Slot 16 is shared. Appliances, Masses, and any overflow categories beyond slot 15 all map to slot 16. If your project uses both Appliances and Masses (rare in production work, common in early studies), they print in the same filament. To get them on different slots, currently you'd need to manually reassign one of them in Bambu Studio after import.

How to set it up in Bambu Studio

  1. Open the 3MF. The slicer reads the slot assignments and shows them in the object panel.
  2. Match each AMS slot to a physical filament you've loaded into the AMS.
  3. Slice and print. The printer swaps filament automatically at category boundaries.

The slot assignments are stable across exports, so you can build a personal "house style" — for example, "slot 1 is always white walls, slot 2 is always tan floors, slot 14 is always clear PETG for glass" — and reuse it across every project. Save your AMS slot ↔ filament mapping as a Bambu Studio preset and load it whenever you import a new AnansiBuild export.

Multi-color strategies

A few proven recipes for different goals:

Two-color: presentation models

Fastest and cheapest. Almost no filament swaps.

  • Color 1 (primary, e.g. white) → Walls, Floors, Roofs, Columns, Stairs, Ceilings
  • Color 2 (accent, e.g. dark gray) → Doors, Windows_Frames, Railings, CurtainWalls
  • Glass → skip or use Color 1

Works well for early-stage massing and study models.

Three-color: architectural with clear glass

The classic architectural model look.

  • Color 1 (white) → Walls, Columns, Structure
  • Color 2 (gray) → Floors, Roofs, Site, Topography
  • Color 3 (clear PETG) → WindowsGlass, DoorGlass, CurtainWalls
  • Windows_Frames → Color 2

The clear PETG for glazing is the move that makes the model read as a real building. Print walls in 0.2 mm layer height; glass in 0.12 mm for transparency.

Four-color: detailed presentation

For competitions, exhibitions, final reviews.

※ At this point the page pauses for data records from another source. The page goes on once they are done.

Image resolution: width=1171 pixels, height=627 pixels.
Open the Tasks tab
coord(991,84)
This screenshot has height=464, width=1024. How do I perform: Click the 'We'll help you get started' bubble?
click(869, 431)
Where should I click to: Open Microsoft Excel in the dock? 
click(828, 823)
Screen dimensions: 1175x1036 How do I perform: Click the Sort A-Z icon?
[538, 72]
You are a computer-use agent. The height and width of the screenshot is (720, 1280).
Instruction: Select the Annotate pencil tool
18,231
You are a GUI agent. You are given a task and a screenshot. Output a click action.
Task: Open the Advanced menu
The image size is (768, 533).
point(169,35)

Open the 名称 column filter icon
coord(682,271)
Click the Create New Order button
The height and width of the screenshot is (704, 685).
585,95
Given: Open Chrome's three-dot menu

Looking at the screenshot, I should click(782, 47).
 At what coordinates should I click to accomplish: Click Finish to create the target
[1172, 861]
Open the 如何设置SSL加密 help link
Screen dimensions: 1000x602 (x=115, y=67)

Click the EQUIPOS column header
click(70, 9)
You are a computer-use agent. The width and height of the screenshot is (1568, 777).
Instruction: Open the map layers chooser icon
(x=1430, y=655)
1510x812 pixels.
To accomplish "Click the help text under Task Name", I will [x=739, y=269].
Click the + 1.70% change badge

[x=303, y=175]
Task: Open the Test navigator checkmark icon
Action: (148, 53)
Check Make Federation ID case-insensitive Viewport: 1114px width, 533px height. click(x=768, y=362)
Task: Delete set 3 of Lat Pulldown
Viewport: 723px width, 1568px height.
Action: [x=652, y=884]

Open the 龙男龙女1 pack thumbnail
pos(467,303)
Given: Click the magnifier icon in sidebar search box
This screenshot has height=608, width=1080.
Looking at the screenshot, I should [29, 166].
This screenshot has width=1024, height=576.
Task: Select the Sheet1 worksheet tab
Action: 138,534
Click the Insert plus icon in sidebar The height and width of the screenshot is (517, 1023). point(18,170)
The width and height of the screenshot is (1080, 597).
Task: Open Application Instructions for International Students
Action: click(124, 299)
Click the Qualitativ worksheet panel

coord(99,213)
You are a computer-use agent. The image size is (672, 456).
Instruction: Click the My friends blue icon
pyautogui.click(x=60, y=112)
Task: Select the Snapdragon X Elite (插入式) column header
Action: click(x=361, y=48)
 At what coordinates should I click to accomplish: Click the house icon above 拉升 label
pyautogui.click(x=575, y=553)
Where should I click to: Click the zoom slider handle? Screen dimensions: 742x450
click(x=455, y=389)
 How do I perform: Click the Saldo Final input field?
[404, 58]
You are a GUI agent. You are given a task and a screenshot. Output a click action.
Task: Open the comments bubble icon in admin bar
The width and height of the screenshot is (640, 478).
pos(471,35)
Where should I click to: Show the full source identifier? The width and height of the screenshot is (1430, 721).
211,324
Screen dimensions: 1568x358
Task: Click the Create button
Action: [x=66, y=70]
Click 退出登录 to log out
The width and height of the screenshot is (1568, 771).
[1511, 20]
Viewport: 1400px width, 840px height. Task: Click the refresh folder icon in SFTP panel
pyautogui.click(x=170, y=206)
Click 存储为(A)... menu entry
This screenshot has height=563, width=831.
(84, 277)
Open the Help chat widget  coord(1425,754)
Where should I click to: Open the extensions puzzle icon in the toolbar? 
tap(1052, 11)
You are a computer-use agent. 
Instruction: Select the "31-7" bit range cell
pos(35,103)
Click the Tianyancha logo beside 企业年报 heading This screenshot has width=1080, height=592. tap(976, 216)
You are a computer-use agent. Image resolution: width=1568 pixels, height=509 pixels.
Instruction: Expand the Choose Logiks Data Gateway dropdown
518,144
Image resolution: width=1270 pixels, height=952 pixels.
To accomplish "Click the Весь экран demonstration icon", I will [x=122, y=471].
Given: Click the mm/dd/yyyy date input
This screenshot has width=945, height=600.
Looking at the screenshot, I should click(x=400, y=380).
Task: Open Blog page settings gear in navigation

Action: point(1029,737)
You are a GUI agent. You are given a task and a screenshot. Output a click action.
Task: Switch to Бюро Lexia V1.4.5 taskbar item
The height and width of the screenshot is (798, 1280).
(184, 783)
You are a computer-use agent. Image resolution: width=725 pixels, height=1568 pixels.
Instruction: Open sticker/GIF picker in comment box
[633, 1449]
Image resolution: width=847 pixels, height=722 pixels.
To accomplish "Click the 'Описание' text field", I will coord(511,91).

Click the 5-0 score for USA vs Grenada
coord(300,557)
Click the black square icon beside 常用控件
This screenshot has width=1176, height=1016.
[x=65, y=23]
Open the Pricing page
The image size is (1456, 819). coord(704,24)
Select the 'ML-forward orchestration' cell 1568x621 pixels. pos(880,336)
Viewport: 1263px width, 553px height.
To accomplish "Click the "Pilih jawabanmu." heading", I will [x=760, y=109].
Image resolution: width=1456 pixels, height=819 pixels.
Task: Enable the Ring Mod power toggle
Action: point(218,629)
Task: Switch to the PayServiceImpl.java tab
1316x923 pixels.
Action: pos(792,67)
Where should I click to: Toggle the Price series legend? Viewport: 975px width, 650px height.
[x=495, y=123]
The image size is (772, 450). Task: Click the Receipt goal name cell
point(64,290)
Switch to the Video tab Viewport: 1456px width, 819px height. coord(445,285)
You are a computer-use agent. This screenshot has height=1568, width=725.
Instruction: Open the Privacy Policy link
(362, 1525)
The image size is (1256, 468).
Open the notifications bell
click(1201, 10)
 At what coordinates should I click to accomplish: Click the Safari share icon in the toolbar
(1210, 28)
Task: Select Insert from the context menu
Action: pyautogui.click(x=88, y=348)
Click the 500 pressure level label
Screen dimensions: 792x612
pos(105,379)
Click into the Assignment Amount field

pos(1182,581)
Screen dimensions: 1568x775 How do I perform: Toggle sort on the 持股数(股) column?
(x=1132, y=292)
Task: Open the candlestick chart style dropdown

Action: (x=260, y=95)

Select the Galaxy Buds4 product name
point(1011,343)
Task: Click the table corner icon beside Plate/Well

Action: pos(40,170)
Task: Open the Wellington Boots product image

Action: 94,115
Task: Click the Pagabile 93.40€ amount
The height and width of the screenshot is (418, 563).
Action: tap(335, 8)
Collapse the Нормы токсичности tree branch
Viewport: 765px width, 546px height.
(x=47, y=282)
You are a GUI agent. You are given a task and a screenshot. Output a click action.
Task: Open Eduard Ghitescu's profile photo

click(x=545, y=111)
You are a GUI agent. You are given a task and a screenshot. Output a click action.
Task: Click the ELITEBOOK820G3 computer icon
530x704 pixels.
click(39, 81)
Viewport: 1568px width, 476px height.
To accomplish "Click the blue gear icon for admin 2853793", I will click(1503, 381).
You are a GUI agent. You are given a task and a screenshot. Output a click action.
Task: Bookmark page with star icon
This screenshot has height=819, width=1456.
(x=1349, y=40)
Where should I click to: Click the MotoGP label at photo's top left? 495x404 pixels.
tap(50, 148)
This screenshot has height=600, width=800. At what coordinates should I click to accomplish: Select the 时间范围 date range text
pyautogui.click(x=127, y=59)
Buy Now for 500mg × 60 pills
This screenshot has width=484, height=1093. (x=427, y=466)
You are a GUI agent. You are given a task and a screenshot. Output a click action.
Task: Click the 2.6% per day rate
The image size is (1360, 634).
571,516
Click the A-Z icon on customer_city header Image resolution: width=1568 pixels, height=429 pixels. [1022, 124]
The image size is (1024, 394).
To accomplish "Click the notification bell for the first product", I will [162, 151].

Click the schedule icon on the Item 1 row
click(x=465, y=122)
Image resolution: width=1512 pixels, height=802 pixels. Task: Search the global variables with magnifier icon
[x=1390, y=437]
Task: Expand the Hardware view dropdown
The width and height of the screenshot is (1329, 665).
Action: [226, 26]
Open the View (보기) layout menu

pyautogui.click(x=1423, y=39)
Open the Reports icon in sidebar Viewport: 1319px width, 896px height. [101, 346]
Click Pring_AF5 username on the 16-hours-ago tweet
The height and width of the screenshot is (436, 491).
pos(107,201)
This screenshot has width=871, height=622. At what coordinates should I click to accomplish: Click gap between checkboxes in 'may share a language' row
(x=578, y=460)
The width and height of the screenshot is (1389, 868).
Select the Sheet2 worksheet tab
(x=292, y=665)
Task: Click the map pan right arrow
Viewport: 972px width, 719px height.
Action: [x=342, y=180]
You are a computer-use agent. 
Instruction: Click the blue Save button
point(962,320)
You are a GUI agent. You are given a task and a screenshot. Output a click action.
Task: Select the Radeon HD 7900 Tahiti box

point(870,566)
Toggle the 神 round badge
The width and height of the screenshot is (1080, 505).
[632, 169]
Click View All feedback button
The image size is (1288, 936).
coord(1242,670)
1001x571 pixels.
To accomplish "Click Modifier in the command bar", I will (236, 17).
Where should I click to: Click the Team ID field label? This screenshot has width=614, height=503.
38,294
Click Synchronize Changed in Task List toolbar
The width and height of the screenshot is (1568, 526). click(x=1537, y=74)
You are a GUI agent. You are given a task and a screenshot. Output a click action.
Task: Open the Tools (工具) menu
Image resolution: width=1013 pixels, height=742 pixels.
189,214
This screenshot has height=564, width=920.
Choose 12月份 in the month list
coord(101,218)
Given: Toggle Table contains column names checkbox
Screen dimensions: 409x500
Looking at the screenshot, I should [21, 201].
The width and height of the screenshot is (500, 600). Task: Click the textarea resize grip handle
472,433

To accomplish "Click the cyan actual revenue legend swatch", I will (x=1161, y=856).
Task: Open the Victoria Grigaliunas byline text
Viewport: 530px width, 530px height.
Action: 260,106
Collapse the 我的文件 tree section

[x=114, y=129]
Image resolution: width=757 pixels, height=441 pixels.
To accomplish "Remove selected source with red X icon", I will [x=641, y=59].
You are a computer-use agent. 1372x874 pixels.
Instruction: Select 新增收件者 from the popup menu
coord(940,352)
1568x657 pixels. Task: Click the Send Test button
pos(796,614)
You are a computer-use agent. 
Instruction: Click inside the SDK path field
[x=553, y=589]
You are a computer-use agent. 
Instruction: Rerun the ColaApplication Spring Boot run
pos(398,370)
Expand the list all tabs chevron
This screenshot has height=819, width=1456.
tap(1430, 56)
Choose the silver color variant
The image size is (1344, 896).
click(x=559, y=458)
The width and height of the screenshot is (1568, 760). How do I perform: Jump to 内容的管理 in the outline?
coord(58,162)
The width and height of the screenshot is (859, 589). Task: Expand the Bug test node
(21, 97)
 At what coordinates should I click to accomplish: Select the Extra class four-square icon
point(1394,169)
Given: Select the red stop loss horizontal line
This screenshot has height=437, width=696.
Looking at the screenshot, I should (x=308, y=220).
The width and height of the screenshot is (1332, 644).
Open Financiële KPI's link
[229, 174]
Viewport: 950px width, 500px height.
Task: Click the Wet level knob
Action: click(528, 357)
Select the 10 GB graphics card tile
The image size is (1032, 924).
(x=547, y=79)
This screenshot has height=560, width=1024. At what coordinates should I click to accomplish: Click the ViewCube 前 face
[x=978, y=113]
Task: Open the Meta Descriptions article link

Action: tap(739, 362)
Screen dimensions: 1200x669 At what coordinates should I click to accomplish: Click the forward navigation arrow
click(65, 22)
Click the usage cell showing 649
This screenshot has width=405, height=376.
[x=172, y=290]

  • Color 1 (white) → Walls, Ceilings
  • Color 2 (dark gray) → Floors, Roofs, Site
  • Color 3 (clear) → WindowsGlass, DoorGlass
  • Color 4 (black) → Windows_Frames, Doors, Railings, CurtainWalls

Furniture, plumbing, and other secondary categories get folded into the four colors based on what reads best for that project.

Zoned / diagrammatic

For program diagrams, phasing studies, or thermal/circulation analysis. This one needs setup work in Revit.

  • Create separate Revit walls (or duplicate categories) for each zone — Public, Private, Service.
  • Assign different materials to each zone group.
  • Map each material to a different AMS slot post-export in Bambu Studio.

Practical tips

  • Default to "all on" then trim. Easier to toggle a few categories off than to figure out what's missing.
  • Hide MEP for presentation models. Unless you specifically want to show ductwork, MEP categories add print time and complexity for marginal aesthetic value.
  • Topography is its own animal. It's slow to print at large scales. Consider exporting it separately at a coarser detail level, or skipping it and printing on a wood base.
  • Test glass first. Clear filament is finicky. Print a small window pane on its own before committing to a full-building print.
  • Section box your model first. A model cropped to one floor or one wing exports faster, previews faster, and prints faster than a whole-building export with categories toggled off.